Reputation: 42
I have a table having year, month and day as partition. I am trying to find an optimized way to read the data for last n days using parameters. The only way I can do this at the moment is by specifying each of the combination of year, month, and day individually which is very problematic if we have to read a lot of data, say for 1 month. Below is a sample example.
select count(*) from table
where (year = 2021 and month = 7 and day = 5)
or (year = 2021 and month = 7 and day = 4)
or (year = 2021 and month 7 and day 3)
I am interested in knowing the following.
select count(*) from table
where year = 2021 and month = 7 and (case when day between 4 and 7 then 1 else 0 end) = 1
How does partition work behind the scenes? I believe that the query gets converted into a map reduce job before execution. Will the both codes mentioned above will be converted to same map reduce job?
Can I use functions like case when freely with partitioned columns in where clause and will the hive query engine be able to interpret the function and scan the appropriate partitions?

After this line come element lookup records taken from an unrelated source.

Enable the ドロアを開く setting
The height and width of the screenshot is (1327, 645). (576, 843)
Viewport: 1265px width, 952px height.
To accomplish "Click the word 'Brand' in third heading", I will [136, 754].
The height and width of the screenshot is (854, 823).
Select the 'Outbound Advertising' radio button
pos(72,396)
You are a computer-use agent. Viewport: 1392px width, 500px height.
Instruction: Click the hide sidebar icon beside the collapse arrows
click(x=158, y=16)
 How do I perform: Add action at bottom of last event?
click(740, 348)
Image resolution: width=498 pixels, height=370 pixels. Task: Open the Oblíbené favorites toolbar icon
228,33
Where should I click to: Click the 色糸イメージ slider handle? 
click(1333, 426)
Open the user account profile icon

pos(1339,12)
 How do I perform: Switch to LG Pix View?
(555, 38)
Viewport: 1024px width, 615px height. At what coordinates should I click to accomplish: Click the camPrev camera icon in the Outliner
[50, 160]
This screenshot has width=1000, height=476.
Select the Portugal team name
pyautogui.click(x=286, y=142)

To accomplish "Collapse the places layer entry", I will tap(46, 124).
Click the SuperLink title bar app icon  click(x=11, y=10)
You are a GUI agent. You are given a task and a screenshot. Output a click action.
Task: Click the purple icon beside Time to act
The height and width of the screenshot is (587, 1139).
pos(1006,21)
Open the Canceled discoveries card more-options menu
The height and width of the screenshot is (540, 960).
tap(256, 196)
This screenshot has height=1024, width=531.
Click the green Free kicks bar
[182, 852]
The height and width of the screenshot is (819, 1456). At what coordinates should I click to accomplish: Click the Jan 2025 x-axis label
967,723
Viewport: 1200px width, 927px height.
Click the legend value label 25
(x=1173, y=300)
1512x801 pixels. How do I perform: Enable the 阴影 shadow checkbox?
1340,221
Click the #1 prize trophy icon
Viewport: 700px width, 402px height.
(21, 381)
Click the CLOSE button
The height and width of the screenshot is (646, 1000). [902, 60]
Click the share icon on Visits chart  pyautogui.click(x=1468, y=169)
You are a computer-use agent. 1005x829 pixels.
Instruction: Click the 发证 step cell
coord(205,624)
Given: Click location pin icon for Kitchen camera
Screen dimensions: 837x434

Is there any built in function in hive to know which partitions are getting hit by the query? If not, is there any workaround? Is there any way to know the same in presto?
Upvotes: 0
Views: 440
Reputation: 38335
Partition pruning works fine with queries like this, the logic is like in your CASE expression:
where concat(year, '-', month, '-', day) >= '2021-07-04'
and
concat(year, '-', month, '-', day) <= '2021-07-07'
See this answer.
How to check how partition pruning works: Use EXPLAIN DEPENDENCY
or EXPLAIN EXTENDED
See this answer.
Upvotes: 1